Sans doute est-ce une caractéristique de la période : on reste incapable de se projeter.
Laissons les États-Unis de côté puisqu'ils ne sont pas le sujet ici, et revenons-en au Brexit. Quelle que soit la manière dont on l'envisage, nous allons vivre trois périodes.
Nous en sommes à la première où rien n'a démarré. Nous avons en effet l'impression que rien ne s'est passé depuis le vote du mois de juin ; pourtant, nous savons que quelque chose va arriver puisque l'on ne voit pas comment le Royaume-Uni ne pourrait pas faire son Brexit, surtout depuis les mots de Theresa May, prononcés en octobre dernier : « Brexit means Brexit » (« Brexit signifie Brexit »).
Entre-temps, le groupe Nissan a été rassuré par le gouvernement britannique sur le fait qu'il pourrait bénéficier de l'union douanière qui ne serait donc pas remise en cause. C'était la meilleure blague entendue depuis longtemps puisque personne n'est capable de dire ce qu'il adviendra de l'union douanière après le Brexit, les discussions n'ayant pas même commencé.
Tout ce que l'on sait, après la déclaration de Theresa May que je viens de rappeler, c'est que la City a perdu la bataille de l'atténuation du Brexit. Pour l'anecdote : le matin même du référendum, nous avons passé notre journée en call (conférence téléphonique) avec des interlocuteurs outre-Manche et d'autres outre-Atlantique, les premiers nous expliquant que le passeport pour le monde de la finance n'était pas remis en cause et que rien ne serait changé. Leur obsession était d'expliquer, comme on l'a fait avec Nissan, que l'union douanière ne serait pas modifiée. Or rien n'est moins certain et l'industrie leader du Royaume-Uni ne sait pas où elle va « atterrir », j'y insiste, dans les mois qui viennent.

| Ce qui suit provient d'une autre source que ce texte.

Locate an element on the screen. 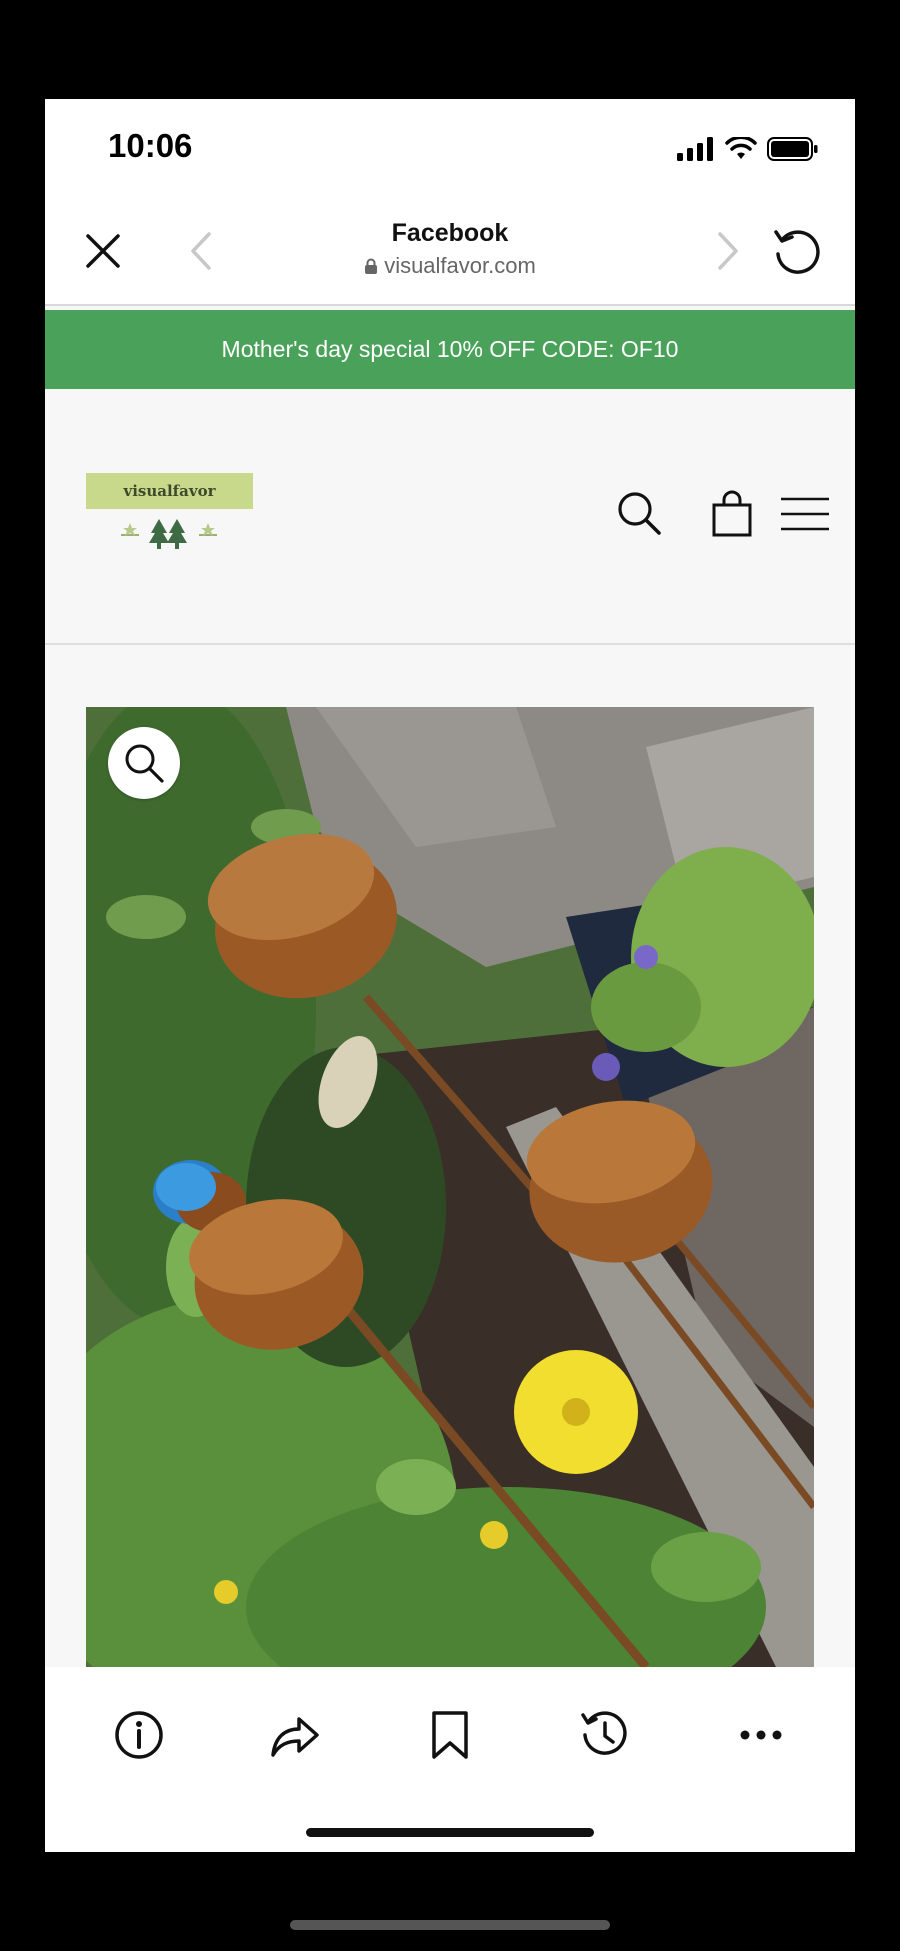 The height and width of the screenshot is (1951, 900). more-icon is located at coordinates (761, 1735).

On a par ailleurs vu le Royaume-Uni tenter d'engager des négociations commerciales avec le reste du monde afin d'arriver à la table des négociations, au moment où sera appliqué l'article 50 du traité sur l'Union européenne, en ayant déjà conclu des accords avec les grands partenaires de l'Union européenne. Or il semblerait que le Japon lui ait dit non, que les États-Unis, avant l'élection de Donald Trump, lui aient dit non et que même les pays du Commonwealth n'aient pas voulu remettre en cause leurs relations avec l'Union européenne et aient donc également dit non.
Quels sont les scénarios possibles ? Le plus probable, avant le discours de Theresa May en octobre, était que le Royaume-Uni intègre l'Espace économique européen (EEE) et qu'en effet rien ne change vraiment sinon au désavantage des Britanniques puisqu'ils n'auraient plus été en mesure de négocier les textes tout en ayant plus ou moins accès au Marché unique européen. Il semble que cette hypothèse ne soit plus envisageable.
Restent dès lors deux scénarios : celui selon lequel les accords seraient négociés de façon large ; celui selon lequel ils seraient négociés secteur par secteur pour que le Royaume-Uni ait accès au marché unique. Or ce dernier a été institué pour servir l'intérêt de l'ensemble des économies et des entreprises de l'Union européenne – premier acteur commercial du monde où 62 % des échanges sont intracommunautaires. Chaque pays tirant avantage du Marché unique dans ses rapports avec les pays tiers, si le Royaume-Uni n'y a plus accès, ce sera forcément pour lui une source de faiblesse. Que la quatrième ou cinquième puissance économique du monde se transforme en Off-Shore, comme il semblerait qu'elle ait l'intention de le faire, serait d'autant plus compliqué qu'elle risque d'être défiée par une autre grande puissance, les États-Unis, qui essaient d'adopter le même modèle.
La deuxième période sera celle des négociations.
La troisième, celle qui suivra les négociations.
Pendant les négociations, il sera primordial pour les pays de l'Union européenne de parler d'une seule voix et de ne pas chercher à négocier individuellement avec le Royaume-Uni. Ce sera en effet le plus grand point faible de l'Union européenne car tout le monde y perdrait : le Royaume-Uni, c'est certain, mais aussi l'ensemble des autres pays parce qu'ils auront cherché à négocier, je le répète, individuellement. On perçoit d'ailleurs déjà la concurrence à la baisse de l'imposition à laquelle les pays sont en train de se livrer.